High expression of C-X-C chemokine receptor 4 and Notch1 is predictive of lymphovascular invasion and poor prognosis in lung adenocarcinoma

Abstract

C-X-C chemokine receptor 4 and Notch1 have been shown to play oncogenic role individually. This study aimed to determine the combinatorial role of C-X-C chemokine receptor 4 and Notch1 in lung adenocarcinoma. Expression of C-X-C chemokine receptor 4 and Notch1 was detected in resected tumor samples from 185 patients with lung adenocarcinoma at stage I-IIIa by immunohistochemistry. Correlations of their immunoscores with clinicopathological characteristics and disease-specific survival were retrospectively investigated.

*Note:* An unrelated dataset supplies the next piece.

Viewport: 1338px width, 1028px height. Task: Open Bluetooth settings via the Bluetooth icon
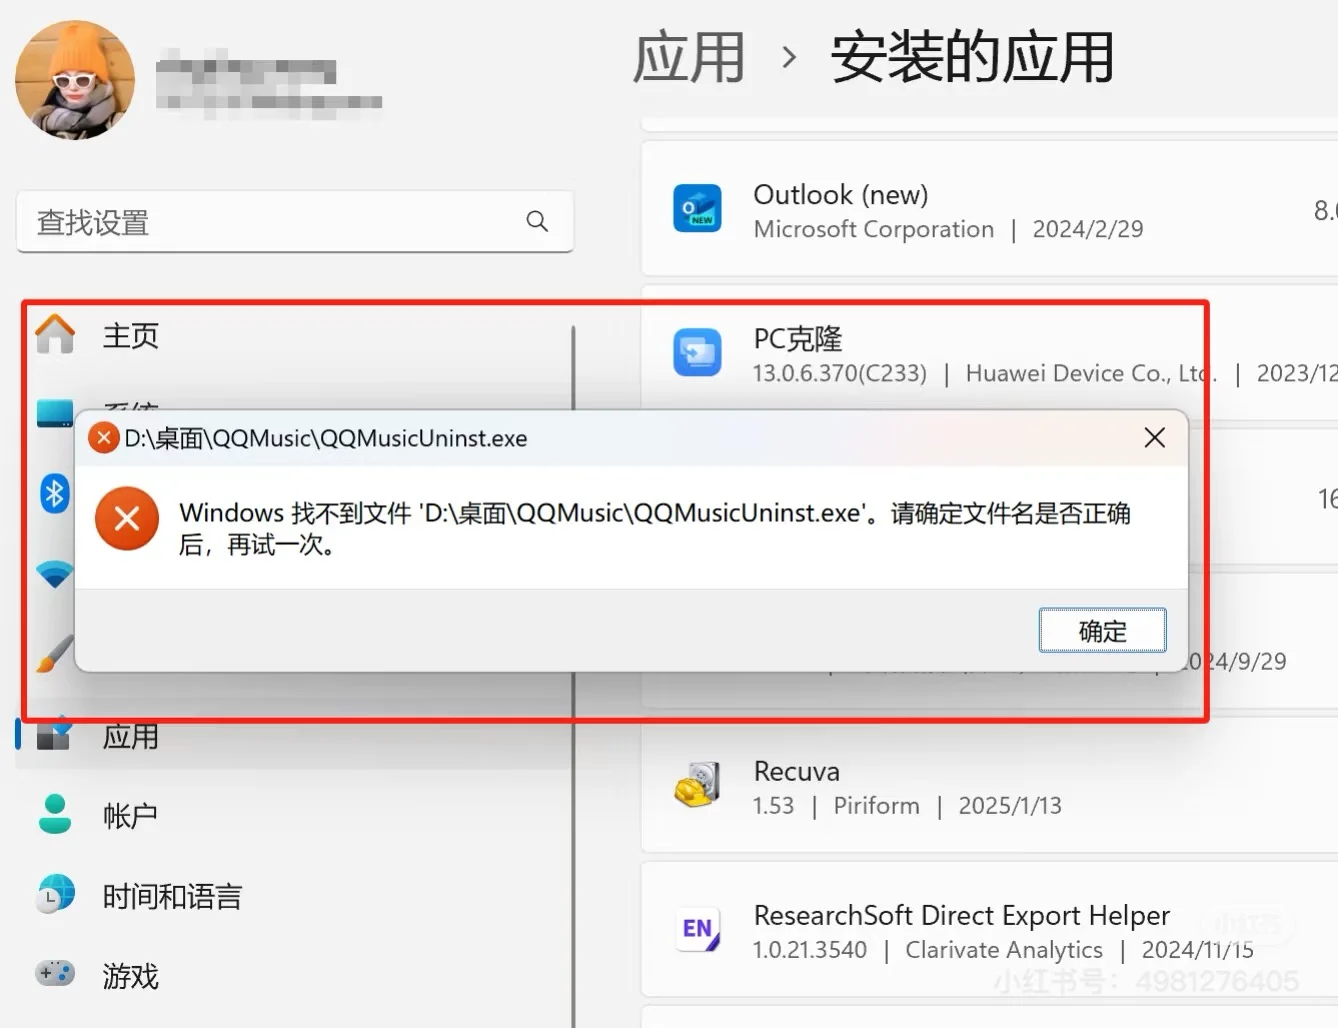click(x=55, y=493)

A three-dimensional capillary-like sprouting model was established to assess the effects of C-X-C chemokine receptor 4 and Notch1 on angiogenesis in vitro. The results revealed that expression of C-X-C chemokine receptor 4 and Notch1 was elevated in lung adenocarcinoma tissues. The high co-expression of C-X-C chemokine receptor 4 and Notch1 was significantly correlated with tumor size, tumor status, nodal status, tumor stage, and lymphovascular invasion, as well as decreased disease-specific survival. Multivariate analysis showed that lymphovascular invasion (hazard ratio: 0.205, 95% confidence interval: 0.086-0.491, p < 0.0001) and co-expression of C-X-C chemokine receptor 4 and Notch1 (hazard ratio: 0.293, 95% confidence interval: 0.168-0.510, p < 0.0001) were independent indicators of poor prognosis in lung adenocarcinoma. Furthermore, Notch1 enhanced the effects of C-X-C chemokine receptor 4 to promote angiogenesis by regulating Flt1 and Flt4 in vitro. In conclusion, co-expression of C-X-C chemokine receptor 4 and Notch1 is associated with tumor progression and lymphovascular invasion and is an independent indicator of poor survival in lung adenocarcinoma. In lung adenocarcinoma patients with high C-X-C chemokine receptor 4 and Notch1 expression, simultaneous inhibition of both factors might be an effective treatment strategy.